I listened to a presentation recently about HR succession management. The main thrust of it was that while HR makes sure everyone else in the organization was carefully planning the future leadership of the organization, HR was singular in its lack of planning. Seems that while HR made everyone else do it, no one made HR do it and as a result barely more than a third of top HR people (CHRO’s) were promoted internally to that lofty position. The presenters were going to tell us why.
They pointed at all the things necessary for someone to be ready to take the reins at the top of HR. Breadth of HR knowledge, understanding of the various lines of business, solid relationships across and throughout the organization. And their conclusion was that it takes seven to ten years to properly groom a successor to the top position in HR.

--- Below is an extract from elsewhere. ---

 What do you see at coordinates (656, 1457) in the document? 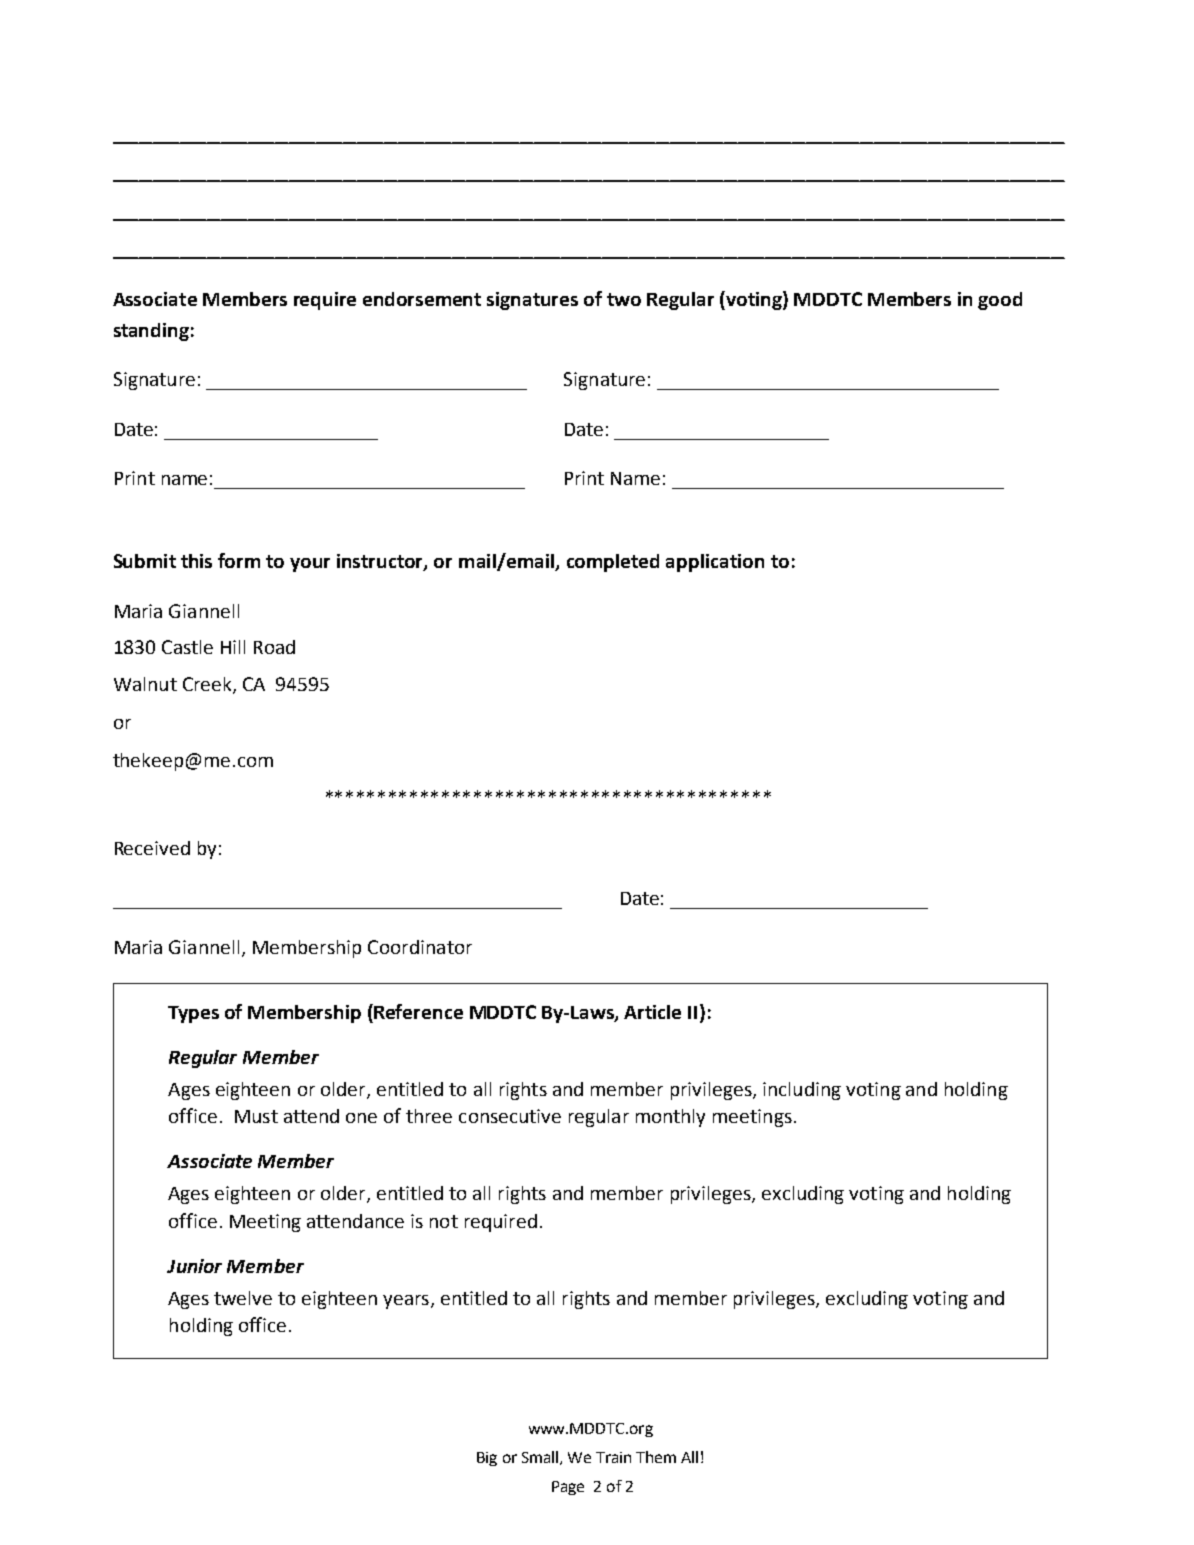
I see `Them` at bounding box center [656, 1457].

Excuse me? Now I’ll agree with their premise that this is not something that can be done in 12 to 18 months, but seven to ten YEARS? And that’s the reason they gave for the lack of HR succession planning. That it took so long.
How about this. Maybe no one wants to sign on to wait that long to take on a serious senior strategic role? I’m not denying that there’s a lot to learn but what do those other two thirds of the companies do when they need a new CHRO? They go out and hire one. I’ll venture that as long as people believe it takes close to a decade to be prepared for this job that we aren’t going to see people flocking to the opportunity. How many people currently working in any job are certain that they’ll still be working for that company in ten years? How many are certain their companies will even exist?
As long as we accept the belief that seven to ten years are required to develop a CHRO we aren’t going to see a whole lot of internal promotions. Further, organizations don’t have enough respect for our function to invest in seven to ten years worth of development. It’s easier, and maybe more cost effective, to just go out and buy one.
We’re not so special in HR that it takes so long to develop a senior or superior level of expertise worthy of the C suite. We need to do all the things the presenters mentioned, but we need to do it quicker. We need to show a greater agility. The idea that an organization will take someone with perhaps ten years with the organization and say, “Now we’re going to start an eight year grooming process should we possibly need you to be our next CHRO” is out of step with the way business is done today. It’s so last century.
The last bullet on the presenters’ last slide suggested that to promote more internal succession to CHRO we might consider “Tightening the development cycle.” Ya think?